Three equal circles pass through a given point $H$ and meet one another two by two at $A,B,C$ prove that $H$ is orthocentre of triangle $ABC$.
My try -
I proved it using elementary geometry methods quite easily but i also want to prove it using inversion...

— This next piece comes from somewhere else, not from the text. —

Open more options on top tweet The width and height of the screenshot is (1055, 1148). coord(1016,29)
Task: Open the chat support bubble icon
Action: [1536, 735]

so first i invert about H to make all three circles lines but not able to go further to prove that it is orthocentre of ABC...
Any hints?
On
Invert at $H$. The fact that the three circles through $H$ are equal means that, if $A',B',C'$ are the images of $A,B,C$, then the distances from $H$ to $A'B'$, $B'C'$, and $C'A'$ are the same, because the point diametrically opposite $H$ on $(HAB)$, for example, inverts to the foot from $H$ to $A'B'$. Therefore $H$ is the incenter of $A'B'C'$. Now, let $X,Y,Z$ be the $A'$-, $B'$-, and $C'$-excenters of $A'B'C'$. We see that $H$ is the orthocenter of $XYZ$ and that a negative inversion about $H$ sends $A'\to X$, etc., so $ABC$ is directly similar at $H$ to $XYZ$, and so $H$ is the orthocenter of $ABC$.
Observe an inversion with center at $C$ and radius $r= CH$.

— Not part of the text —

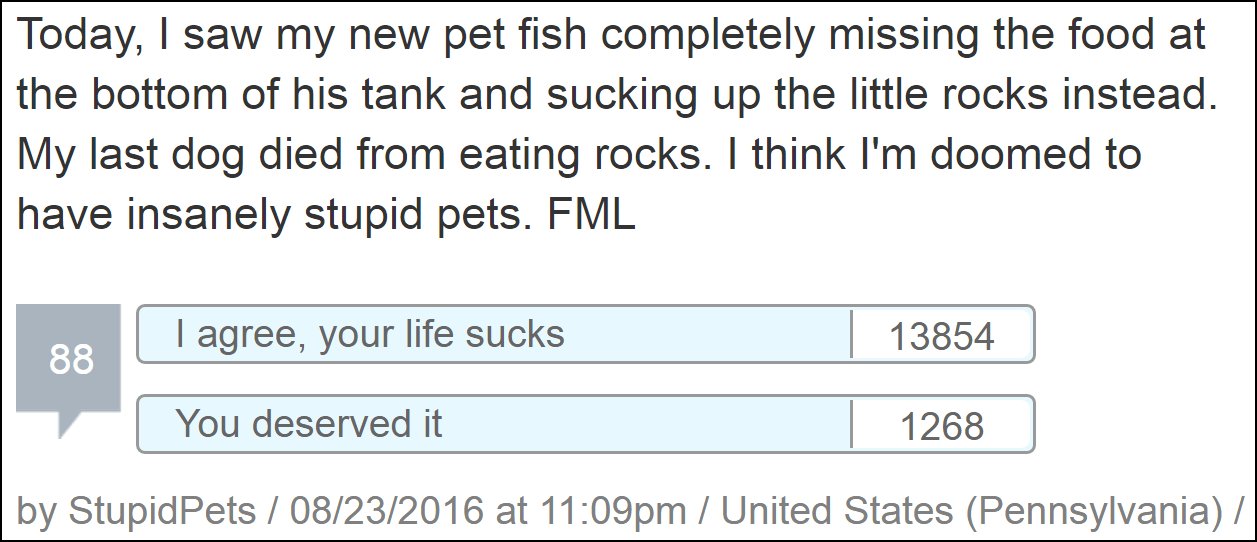Select the divider before the 13854 count
The image size is (1257, 542).
click(x=851, y=334)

Let $A\mapsto A'$ and $B\mapsto B'$.
Since circles (Y) and (Z) have equal radius and go through $C$ they map to a lines $CA'$ amd $CB'$ which are at equal distance from $C$. So $HC$ is angle bisector for $\angle A'HB'$. Now we have $$\angle HBC = \angle B'HC = \angle A'HC = \angle HAC =:\alpha $$
By simmetry we have $$\angle HBA = \angle HCA =:\beta $$ and $$\angle HAB = \angle HCB =:\gamma $$
Now it is clealry $$\alpha +\beta +\gamma = 90^{\circ}$$ so we are done.